*Task inputs*.
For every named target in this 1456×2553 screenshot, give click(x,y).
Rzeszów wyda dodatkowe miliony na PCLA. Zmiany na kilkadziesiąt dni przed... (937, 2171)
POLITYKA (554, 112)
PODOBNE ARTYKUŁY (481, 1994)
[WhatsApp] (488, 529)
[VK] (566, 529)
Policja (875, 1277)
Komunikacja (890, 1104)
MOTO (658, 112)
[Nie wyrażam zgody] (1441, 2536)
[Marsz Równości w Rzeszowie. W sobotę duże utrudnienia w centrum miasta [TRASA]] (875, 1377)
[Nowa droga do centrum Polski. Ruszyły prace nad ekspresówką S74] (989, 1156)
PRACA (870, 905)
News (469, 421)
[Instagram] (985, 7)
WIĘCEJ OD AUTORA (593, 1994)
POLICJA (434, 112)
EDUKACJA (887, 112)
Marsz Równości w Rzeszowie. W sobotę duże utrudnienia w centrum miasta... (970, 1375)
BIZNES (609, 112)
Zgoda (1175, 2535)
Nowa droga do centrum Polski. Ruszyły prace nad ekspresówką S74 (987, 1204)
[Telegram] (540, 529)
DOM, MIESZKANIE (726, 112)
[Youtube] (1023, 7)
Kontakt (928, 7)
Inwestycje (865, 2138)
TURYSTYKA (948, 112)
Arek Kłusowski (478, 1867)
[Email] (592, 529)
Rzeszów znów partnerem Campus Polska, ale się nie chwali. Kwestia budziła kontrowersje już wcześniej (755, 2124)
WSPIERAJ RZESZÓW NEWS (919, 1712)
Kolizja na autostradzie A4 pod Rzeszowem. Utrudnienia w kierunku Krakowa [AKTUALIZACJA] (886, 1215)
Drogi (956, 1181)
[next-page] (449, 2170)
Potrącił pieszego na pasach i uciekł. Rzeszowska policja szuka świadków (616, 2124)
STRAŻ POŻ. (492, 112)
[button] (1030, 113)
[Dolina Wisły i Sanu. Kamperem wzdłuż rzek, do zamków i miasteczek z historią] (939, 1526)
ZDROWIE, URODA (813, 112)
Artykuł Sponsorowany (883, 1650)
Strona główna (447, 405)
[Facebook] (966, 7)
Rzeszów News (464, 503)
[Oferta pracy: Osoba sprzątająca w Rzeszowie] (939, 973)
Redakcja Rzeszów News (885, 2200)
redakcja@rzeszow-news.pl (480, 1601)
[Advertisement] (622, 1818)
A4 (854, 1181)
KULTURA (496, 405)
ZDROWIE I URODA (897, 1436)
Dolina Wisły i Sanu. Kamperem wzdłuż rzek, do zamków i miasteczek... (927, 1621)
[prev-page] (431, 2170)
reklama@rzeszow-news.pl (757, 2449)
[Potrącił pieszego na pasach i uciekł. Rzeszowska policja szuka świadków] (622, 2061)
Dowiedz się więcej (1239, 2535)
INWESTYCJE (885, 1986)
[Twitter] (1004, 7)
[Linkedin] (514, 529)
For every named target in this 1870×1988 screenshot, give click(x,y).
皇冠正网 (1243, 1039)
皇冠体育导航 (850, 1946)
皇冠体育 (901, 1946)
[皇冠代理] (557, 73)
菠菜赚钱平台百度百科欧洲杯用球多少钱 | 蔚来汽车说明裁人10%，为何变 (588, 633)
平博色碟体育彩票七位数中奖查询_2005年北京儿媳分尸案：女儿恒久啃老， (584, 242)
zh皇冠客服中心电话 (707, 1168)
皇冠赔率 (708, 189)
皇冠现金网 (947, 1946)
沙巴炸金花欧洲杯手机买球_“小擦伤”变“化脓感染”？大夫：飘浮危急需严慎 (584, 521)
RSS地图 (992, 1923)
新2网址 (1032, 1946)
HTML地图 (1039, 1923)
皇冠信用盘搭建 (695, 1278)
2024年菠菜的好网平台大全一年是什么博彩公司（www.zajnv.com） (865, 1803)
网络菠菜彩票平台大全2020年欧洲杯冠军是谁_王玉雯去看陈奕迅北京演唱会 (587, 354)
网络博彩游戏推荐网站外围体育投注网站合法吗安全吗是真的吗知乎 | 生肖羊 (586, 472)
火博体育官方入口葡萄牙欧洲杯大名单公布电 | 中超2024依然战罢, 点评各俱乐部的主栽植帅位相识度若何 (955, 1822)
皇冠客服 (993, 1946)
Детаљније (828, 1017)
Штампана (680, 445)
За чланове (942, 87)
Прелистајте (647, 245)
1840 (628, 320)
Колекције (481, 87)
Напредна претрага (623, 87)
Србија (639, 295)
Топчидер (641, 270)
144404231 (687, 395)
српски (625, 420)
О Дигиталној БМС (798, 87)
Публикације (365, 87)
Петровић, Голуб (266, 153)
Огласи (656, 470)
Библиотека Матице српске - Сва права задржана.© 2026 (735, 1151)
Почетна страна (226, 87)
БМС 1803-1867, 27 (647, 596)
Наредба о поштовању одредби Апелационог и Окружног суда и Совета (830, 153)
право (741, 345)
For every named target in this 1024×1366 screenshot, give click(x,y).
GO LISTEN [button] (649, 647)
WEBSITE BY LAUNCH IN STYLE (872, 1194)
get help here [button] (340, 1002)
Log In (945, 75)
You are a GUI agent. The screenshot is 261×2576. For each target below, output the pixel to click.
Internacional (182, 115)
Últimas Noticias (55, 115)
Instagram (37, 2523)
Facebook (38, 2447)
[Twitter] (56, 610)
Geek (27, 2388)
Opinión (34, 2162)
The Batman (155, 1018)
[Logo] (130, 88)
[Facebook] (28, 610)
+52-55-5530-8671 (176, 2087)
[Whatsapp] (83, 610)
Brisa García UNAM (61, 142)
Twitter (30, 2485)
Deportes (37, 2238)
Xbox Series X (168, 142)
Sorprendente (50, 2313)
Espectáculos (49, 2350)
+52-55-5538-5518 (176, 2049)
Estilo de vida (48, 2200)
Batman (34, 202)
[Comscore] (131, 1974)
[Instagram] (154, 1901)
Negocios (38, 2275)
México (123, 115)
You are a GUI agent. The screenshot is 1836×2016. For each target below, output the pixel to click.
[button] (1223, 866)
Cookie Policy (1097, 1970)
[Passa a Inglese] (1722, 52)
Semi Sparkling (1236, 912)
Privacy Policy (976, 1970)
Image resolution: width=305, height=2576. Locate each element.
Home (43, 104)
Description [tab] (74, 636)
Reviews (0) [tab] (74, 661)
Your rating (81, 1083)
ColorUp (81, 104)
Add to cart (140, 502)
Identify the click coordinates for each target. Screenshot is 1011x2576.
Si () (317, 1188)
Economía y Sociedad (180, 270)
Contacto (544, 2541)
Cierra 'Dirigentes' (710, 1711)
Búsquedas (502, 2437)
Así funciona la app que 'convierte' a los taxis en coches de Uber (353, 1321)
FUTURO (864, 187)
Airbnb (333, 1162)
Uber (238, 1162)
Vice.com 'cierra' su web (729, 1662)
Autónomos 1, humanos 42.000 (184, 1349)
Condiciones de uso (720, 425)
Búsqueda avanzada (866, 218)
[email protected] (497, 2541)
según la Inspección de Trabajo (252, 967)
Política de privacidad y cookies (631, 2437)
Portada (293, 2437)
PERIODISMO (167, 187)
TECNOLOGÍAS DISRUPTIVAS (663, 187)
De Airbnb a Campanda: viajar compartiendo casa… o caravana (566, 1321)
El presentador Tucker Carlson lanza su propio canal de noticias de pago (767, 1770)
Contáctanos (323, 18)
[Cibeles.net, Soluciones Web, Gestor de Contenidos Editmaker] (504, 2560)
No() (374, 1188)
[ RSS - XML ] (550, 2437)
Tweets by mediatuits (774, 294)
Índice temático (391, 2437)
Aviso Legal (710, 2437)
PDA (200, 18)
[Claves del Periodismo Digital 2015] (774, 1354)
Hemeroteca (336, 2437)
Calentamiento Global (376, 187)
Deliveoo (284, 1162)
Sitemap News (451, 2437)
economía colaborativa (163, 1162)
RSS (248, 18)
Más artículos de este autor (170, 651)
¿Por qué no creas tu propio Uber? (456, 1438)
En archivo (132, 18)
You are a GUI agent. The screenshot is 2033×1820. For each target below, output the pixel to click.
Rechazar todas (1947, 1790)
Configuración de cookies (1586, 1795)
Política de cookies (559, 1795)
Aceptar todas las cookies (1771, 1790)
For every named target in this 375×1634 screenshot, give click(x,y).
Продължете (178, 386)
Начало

*About this exercise*.
From the records above, copy out the line with "[Twitter] (1004, 7)", the line with "Espectáculos (49, 2350)", and every line between them, word for word.

*Result of this exercise*.
[Twitter] (1004, 7)
[Linkedin] (514, 529)
For every named target in this 1870×1988 screenshot, give click(x,y).
皇冠正网 (1243, 1039)
皇冠体育导航 (850, 1946)
皇冠体育 (901, 1946)
[皇冠代理] (557, 73)
菠菜赚钱平台百度百科欧洲杯用球多少钱 | 蔚来汽车说明裁人10%，为何变 (588, 633)
平博色碟体育彩票七位数中奖查询_2005年北京儿媳分尸案：女儿恒久啃老， (584, 242)
zh皇冠客服中心电话 (707, 1168)
皇冠赔率 (708, 189)
皇冠现金网 (947, 1946)
沙巴炸金花欧洲杯手机买球_“小擦伤”变“化脓感染”？大夫：飘浮危急需严慎 (584, 521)
RSS地图 (992, 1923)
新2网址 (1032, 1946)
HTML地图 (1039, 1923)
皇冠信用盘搭建 (695, 1278)
2024年菠菜的好网平台大全一年是什么博彩公司（www.zajnv.com） (865, 1803)
网络菠菜彩票平台大全2020年欧洲杯冠军是谁_王玉雯去看陈奕迅北京演唱会 (587, 354)
网络博彩游戏推荐网站外围体育投注网站合法吗安全吗是真的吗知乎 | 生肖羊 (586, 472)
火博体育官方入口葡萄牙欧洲杯大名单公布电 | 中超2024依然战罢, 点评各俱乐部的主栽植帅位相识度若何 (955, 1822)
皇冠客服 (993, 1946)
Детаљније (828, 1017)
Штампана (680, 445)
За чланове (942, 87)
Прелистајте (647, 245)
1840 (628, 320)
Колекције (481, 87)
Напредна претрага (623, 87)
Србија (639, 295)
Топчидер (641, 270)
144404231 (687, 395)
српски (625, 420)
О Дигиталној БМС (798, 87)
Публикације (365, 87)
Петровић, Голуб (266, 153)
Огласи (656, 470)
Библиотека Матице српске - Сва права задржана.© 2026 (735, 1151)
Почетна страна (226, 87)
БМС 1803-1867, 27 (647, 596)
Наредба о поштовању одредби Апелационог и Окружног суда и Совета (830, 153)
право (741, 345)
For every named target in this 1024×1366 screenshot, give click(x,y).
GO LISTEN [button] (649, 647)
WEBSITE BY LAUNCH IN STYLE (872, 1194)
get help here [button] (340, 1002)
Log In (945, 75)
You are a GUI agent. The screenshot is 261×2576. For each target below, output the pixel to click.
Internacional (182, 115)
Últimas Noticias (55, 115)
Instagram (37, 2523)
Facebook (38, 2447)
[Twitter] (56, 610)
Geek (27, 2388)
Opinión (34, 2162)
The Batman (155, 1018)
[Logo] (130, 88)
[Facebook] (28, 610)
+52-55-5530-8671 (176, 2087)
[Whatsapp] (83, 610)
Brisa García UNAM (61, 142)
Twitter (30, 2485)
Deportes (37, 2238)
Xbox Series X (168, 142)
Sorprendente (50, 2313)
Espectáculos (49, 2350)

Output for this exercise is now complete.